# TASK ITEM
Your task is to write out exactly the lines of the listing below, from the first down to the line that holds "13/8/12, 9:19 (665, 922)".

# MATERIAL FOR THIS EXERCISE
* * *

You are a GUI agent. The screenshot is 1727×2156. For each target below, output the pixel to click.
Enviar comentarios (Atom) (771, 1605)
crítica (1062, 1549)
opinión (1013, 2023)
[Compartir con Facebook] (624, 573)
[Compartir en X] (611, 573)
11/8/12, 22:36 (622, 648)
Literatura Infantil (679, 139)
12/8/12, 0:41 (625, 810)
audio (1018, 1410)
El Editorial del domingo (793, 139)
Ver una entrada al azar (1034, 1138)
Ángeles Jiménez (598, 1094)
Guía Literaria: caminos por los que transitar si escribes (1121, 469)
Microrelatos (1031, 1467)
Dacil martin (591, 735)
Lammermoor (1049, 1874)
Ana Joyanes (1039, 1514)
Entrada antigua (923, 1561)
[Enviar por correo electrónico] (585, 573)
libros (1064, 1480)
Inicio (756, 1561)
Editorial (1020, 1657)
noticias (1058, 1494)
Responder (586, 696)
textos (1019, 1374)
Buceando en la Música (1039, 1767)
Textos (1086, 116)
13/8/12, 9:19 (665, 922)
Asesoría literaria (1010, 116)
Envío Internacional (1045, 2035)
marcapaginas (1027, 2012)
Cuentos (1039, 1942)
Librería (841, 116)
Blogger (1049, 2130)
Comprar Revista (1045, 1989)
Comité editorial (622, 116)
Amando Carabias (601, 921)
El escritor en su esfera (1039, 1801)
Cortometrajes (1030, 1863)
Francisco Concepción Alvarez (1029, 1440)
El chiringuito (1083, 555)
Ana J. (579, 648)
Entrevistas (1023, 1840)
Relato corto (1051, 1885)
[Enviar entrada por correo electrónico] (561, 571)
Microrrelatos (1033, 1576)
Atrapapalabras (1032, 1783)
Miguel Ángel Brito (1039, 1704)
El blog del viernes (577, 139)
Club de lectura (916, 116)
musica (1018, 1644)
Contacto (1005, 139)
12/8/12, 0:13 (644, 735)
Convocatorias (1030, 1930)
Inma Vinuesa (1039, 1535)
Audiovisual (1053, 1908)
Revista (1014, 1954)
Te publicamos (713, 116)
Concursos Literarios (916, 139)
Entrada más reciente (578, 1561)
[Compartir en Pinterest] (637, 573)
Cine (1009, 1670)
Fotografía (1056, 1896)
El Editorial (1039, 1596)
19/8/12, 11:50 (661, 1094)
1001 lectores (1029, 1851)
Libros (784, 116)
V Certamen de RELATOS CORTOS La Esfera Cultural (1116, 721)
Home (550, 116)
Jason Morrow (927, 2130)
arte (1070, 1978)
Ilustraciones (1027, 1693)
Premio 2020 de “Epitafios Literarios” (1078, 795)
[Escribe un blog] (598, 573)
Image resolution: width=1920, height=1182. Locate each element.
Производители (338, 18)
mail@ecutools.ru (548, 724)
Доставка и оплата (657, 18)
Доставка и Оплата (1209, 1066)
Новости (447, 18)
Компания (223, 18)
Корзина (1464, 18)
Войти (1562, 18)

* * *

# REPLY TO THE EXERCISE
You are a GUI agent. The screenshot is 1727×2156. For each target below, output the pixel to click.
Enviar comentarios (Atom) (771, 1605)
crítica (1062, 1549)
opinión (1013, 2023)
[Compartir con Facebook] (624, 573)
[Compartir en X] (611, 573)
11/8/12, 22:36 (622, 648)
Literatura Infantil (679, 139)
12/8/12, 0:41 (625, 810)
audio (1018, 1410)
El Editorial del domingo (793, 139)
Ver una entrada al azar (1034, 1138)
Ángeles Jiménez (598, 1094)
Guía Literaria: caminos por los que transitar si escribes (1121, 469)
Microrelatos (1031, 1467)
Dacil martin (591, 735)
Lammermoor (1049, 1874)
Ana Joyanes (1039, 1514)
Entrada antigua (923, 1561)
[Enviar por correo electrónico] (585, 573)
libros (1064, 1480)
Inicio (756, 1561)
Editorial (1020, 1657)
noticias (1058, 1494)
Responder (586, 696)
textos (1019, 1374)
Buceando en la Música (1039, 1767)
Textos (1086, 116)
13/8/12, 9:19 (665, 922)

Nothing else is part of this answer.